In the records below, find the line holding "Чехол-книжка Samsung J6 + 2018 серый (506, 1950)" and the line holding "Чехол-книжка Samsung M51 (M515) синий (506, 568)". Set down both, with every line between them, exactly.

————

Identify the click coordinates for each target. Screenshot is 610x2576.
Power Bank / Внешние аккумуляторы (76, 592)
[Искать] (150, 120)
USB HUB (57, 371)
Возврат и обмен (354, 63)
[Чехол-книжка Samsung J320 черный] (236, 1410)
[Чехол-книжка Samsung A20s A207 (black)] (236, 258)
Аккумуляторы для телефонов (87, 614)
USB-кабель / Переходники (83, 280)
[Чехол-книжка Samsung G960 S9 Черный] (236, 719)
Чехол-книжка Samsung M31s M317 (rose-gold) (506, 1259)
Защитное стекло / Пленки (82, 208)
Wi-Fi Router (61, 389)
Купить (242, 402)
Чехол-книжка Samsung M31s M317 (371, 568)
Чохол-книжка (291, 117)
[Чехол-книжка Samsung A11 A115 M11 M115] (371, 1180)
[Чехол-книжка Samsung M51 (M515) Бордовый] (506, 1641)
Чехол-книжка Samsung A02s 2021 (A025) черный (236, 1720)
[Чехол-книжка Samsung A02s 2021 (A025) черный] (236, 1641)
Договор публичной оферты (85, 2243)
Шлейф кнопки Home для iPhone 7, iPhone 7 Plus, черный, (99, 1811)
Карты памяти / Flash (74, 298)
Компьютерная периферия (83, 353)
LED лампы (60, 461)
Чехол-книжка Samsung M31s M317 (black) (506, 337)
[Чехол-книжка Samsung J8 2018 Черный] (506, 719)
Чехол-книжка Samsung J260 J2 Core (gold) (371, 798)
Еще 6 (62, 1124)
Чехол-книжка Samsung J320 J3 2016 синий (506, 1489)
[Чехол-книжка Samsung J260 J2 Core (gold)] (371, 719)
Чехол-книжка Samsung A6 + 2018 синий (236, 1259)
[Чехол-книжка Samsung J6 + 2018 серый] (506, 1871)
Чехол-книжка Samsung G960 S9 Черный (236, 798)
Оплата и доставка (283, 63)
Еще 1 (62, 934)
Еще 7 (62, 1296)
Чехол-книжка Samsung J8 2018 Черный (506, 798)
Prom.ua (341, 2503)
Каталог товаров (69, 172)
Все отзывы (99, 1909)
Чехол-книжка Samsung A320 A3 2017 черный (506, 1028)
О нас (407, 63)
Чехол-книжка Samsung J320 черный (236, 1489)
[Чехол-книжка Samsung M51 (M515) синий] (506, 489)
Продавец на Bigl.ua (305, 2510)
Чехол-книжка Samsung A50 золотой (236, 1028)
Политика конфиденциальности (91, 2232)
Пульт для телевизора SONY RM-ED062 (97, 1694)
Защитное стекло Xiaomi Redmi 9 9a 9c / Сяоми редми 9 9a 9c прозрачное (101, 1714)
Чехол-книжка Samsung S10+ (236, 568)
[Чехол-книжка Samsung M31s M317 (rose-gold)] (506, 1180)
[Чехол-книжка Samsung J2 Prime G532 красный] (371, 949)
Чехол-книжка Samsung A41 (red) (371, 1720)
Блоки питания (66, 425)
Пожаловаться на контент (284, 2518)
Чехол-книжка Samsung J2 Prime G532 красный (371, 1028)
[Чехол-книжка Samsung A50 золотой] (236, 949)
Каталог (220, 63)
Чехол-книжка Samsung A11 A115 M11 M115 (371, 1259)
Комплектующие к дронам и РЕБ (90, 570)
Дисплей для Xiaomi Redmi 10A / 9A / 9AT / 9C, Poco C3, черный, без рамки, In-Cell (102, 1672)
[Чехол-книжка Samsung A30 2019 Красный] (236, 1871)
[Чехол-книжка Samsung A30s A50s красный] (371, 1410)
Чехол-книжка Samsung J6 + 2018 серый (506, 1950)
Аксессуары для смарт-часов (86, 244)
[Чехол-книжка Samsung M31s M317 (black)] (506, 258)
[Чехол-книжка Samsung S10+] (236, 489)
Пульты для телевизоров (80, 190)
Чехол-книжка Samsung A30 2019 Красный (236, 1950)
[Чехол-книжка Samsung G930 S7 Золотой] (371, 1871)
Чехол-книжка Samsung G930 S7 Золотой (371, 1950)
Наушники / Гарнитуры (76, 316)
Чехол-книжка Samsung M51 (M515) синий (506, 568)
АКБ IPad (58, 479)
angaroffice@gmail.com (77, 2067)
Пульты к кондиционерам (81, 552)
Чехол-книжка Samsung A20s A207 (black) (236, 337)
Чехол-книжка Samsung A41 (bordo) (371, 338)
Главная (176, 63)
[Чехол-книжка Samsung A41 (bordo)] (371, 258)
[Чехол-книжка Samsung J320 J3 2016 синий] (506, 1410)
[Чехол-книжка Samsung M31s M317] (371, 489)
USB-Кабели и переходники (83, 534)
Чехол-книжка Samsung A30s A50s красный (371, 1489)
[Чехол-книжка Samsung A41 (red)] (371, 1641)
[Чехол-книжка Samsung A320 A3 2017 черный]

————

**Solution to the problem:**
Чехол-книжка Samsung J6 + 2018 серый (506, 1950)
Аксессуары для смарт-часов (86, 244)
[Чехол-книжка Samsung M31s M317 (black)] (506, 258)
[Чехол-книжка Samsung S10+] (236, 489)
Пульты для телевизоров (80, 190)
Чехол-книжка Samsung A30 2019 Красный (236, 1950)
[Чехол-книжка Samsung G930 S7 Золотой] (371, 1871)
Чехол-книжка Samsung G930 S7 Золотой (371, 1950)
Наушники / Гарнитуры (76, 316)
Чехол-книжка Samsung M51 (M515) синий (506, 568)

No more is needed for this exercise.